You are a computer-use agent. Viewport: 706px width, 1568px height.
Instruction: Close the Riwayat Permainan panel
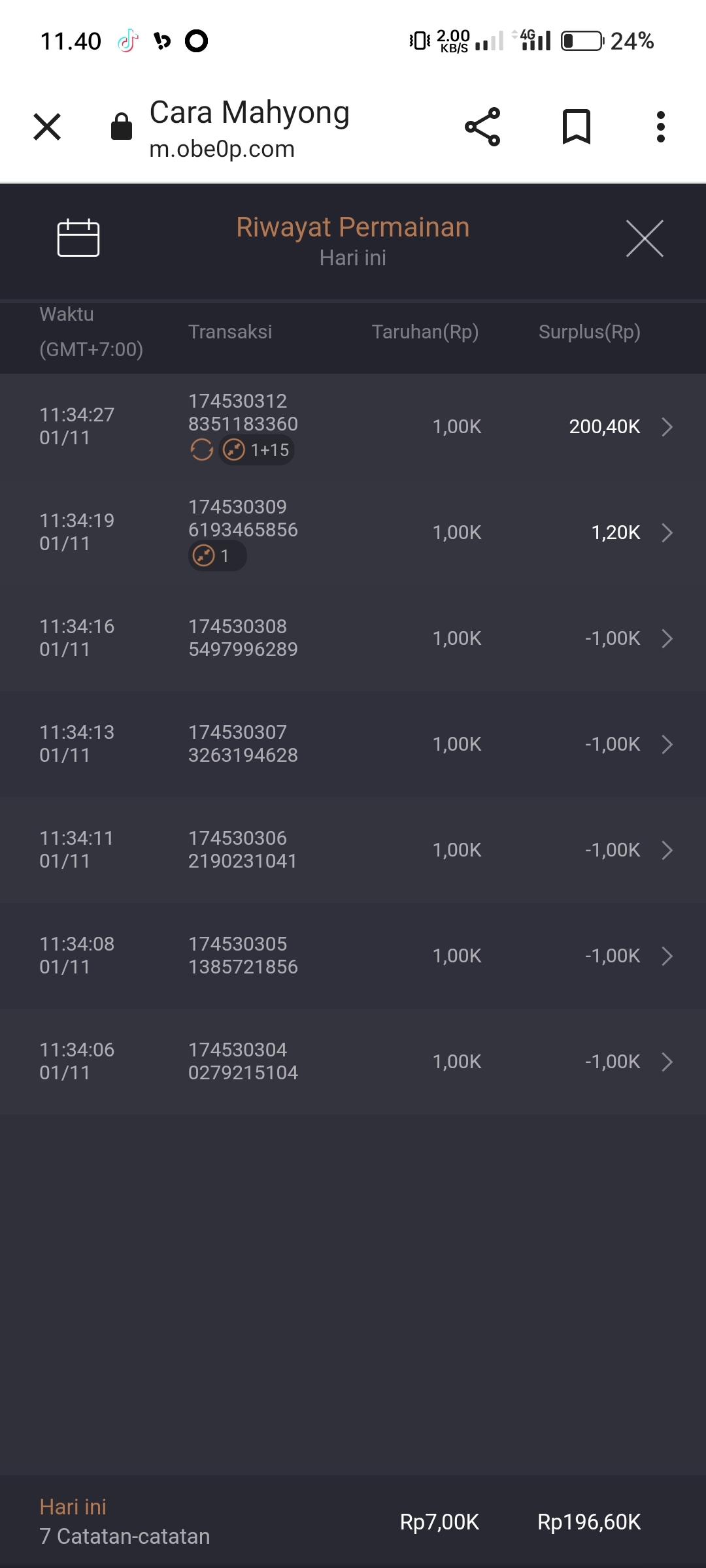645,238
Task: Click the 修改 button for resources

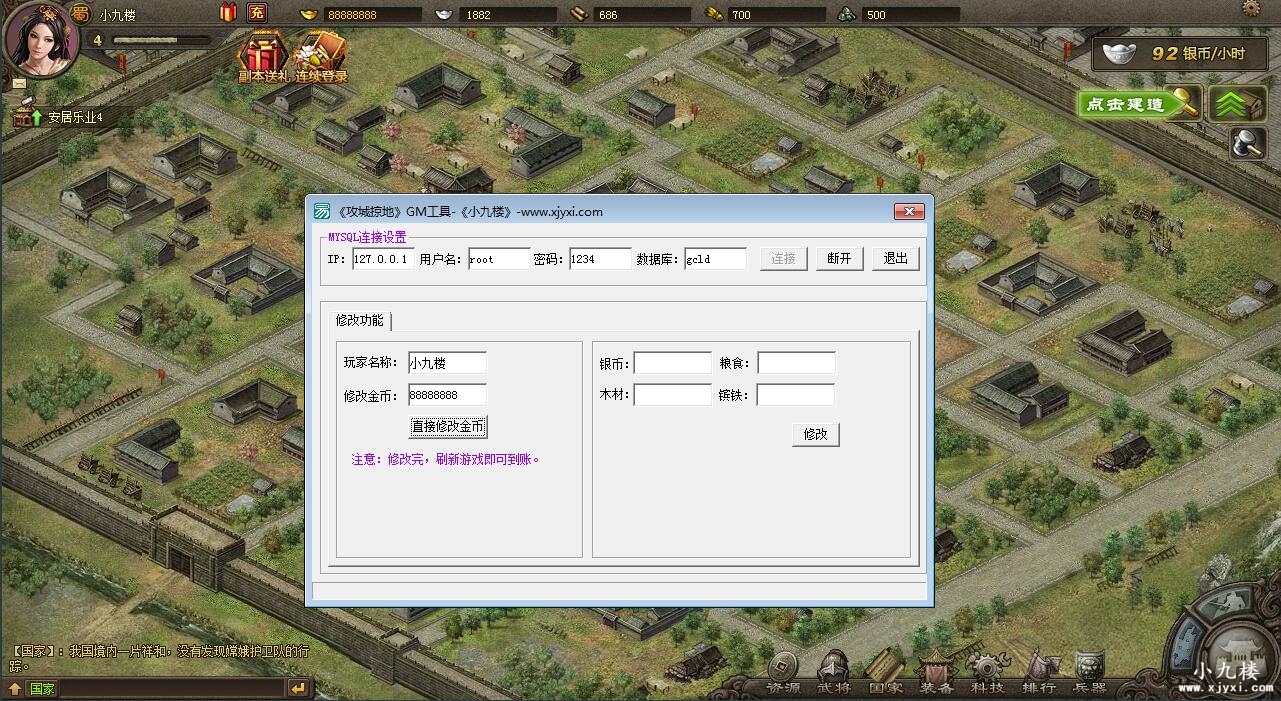Action: pos(815,435)
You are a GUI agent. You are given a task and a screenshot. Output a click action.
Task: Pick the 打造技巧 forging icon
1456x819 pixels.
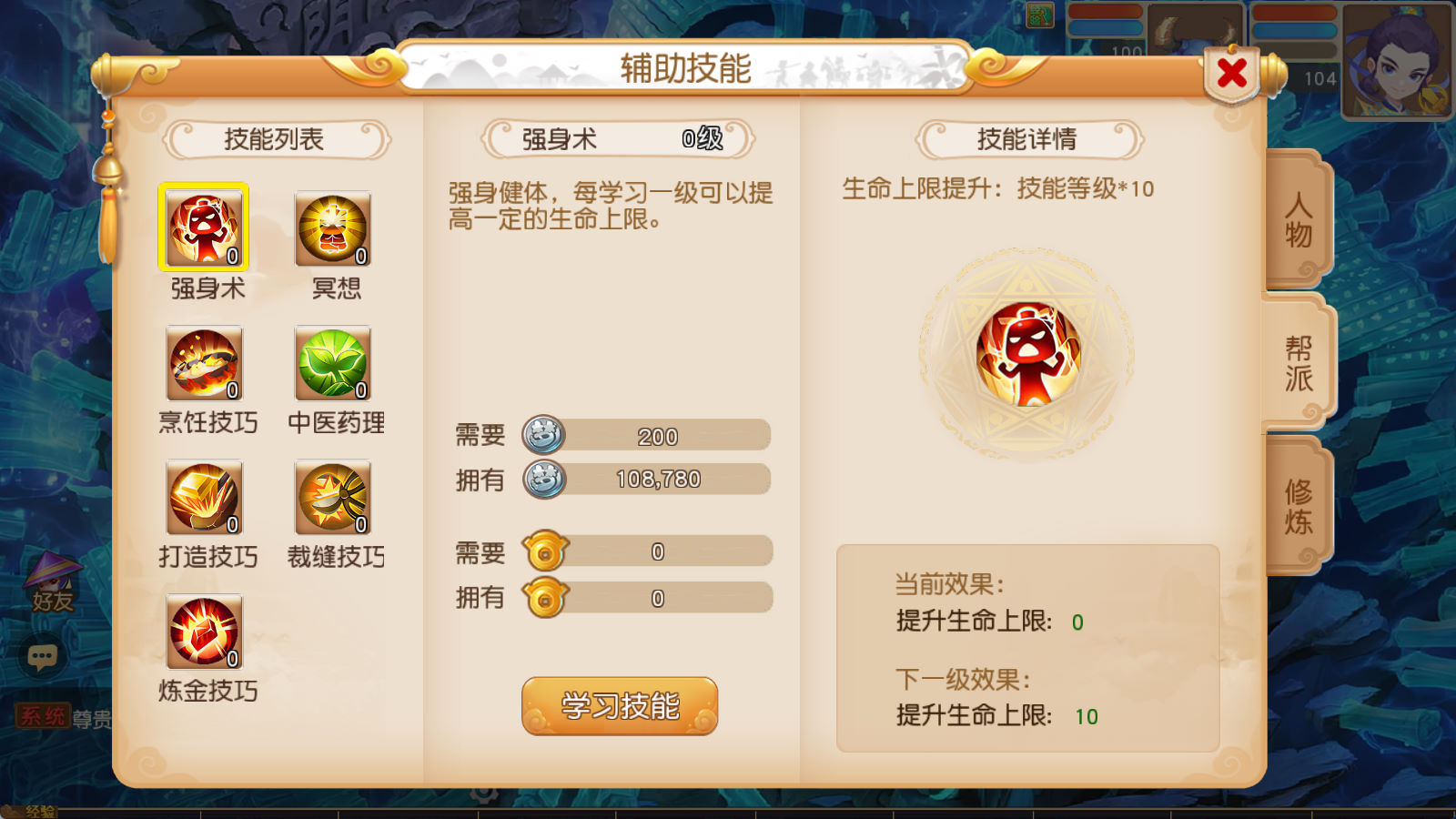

WORK REQUIRED - Using the material above, restate word for word the lines from the line that has "You are a GUI" to the last line, inclusive, with pictures omitted.

WRITTEN ANSWER -
You are a GUI agent. You are given a task and a screenshot. Output a click action.
Task: Pick the 打造技巧 forging icon
1456x819 pixels.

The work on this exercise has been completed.